Supplied data:
- - -

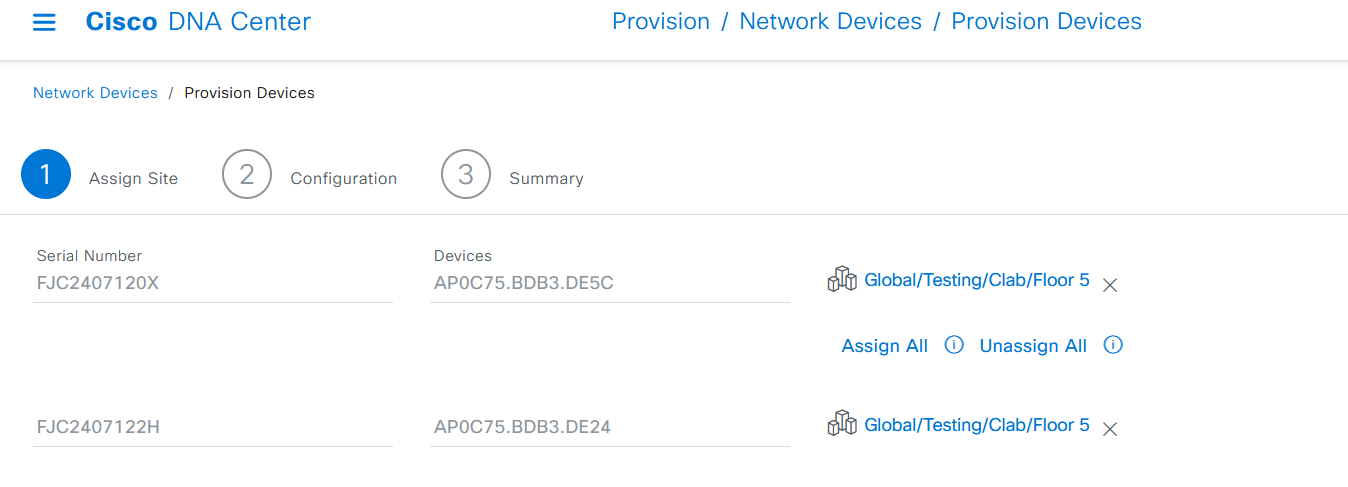1348x487 pixels.
Task: Click the site hierarchy icon for first device
Action: tap(843, 280)
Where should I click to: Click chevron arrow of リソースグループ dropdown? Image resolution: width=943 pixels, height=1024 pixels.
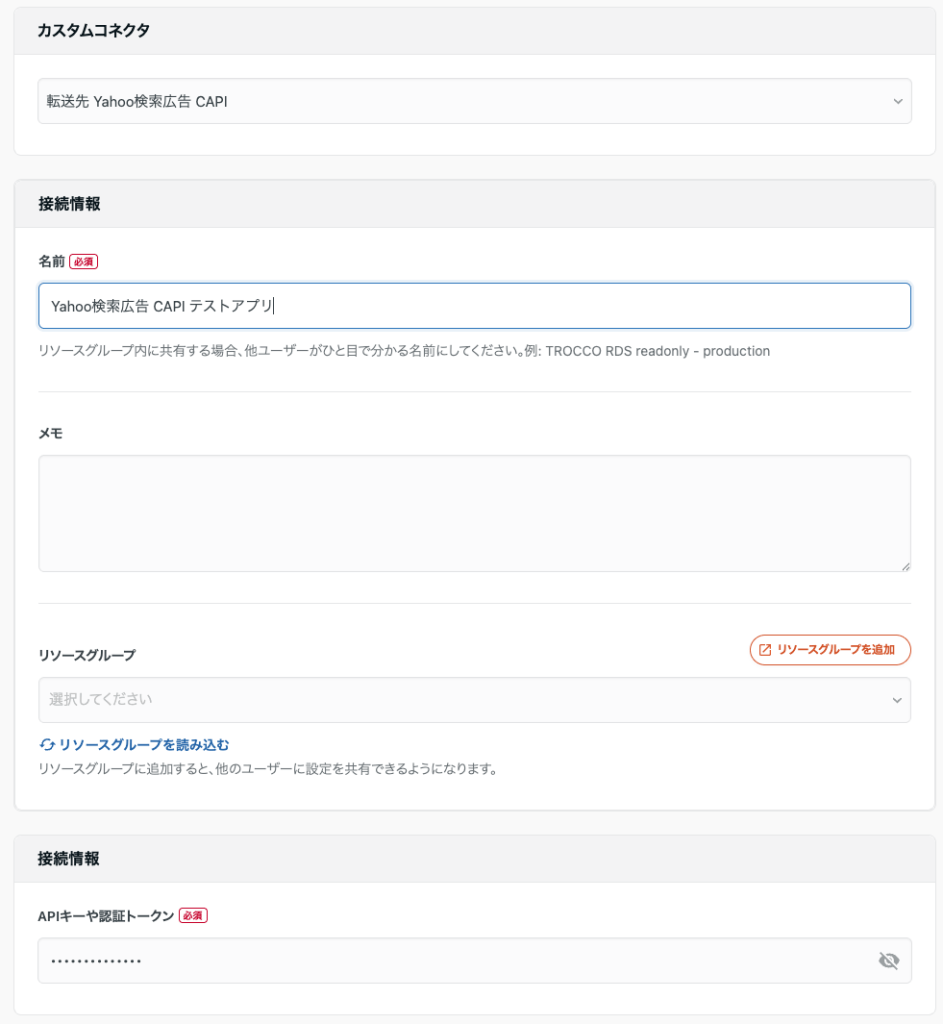[897, 700]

- - -

What to do: Keeping pictures out, repeat exactly the lines from the one containing "Where should I" through the end of the listing.

Exercise result:
Where should I click to: Click chevron arrow of リソースグループ dropdown? Image resolution: width=943 pixels, height=1024 pixels.
[897, 700]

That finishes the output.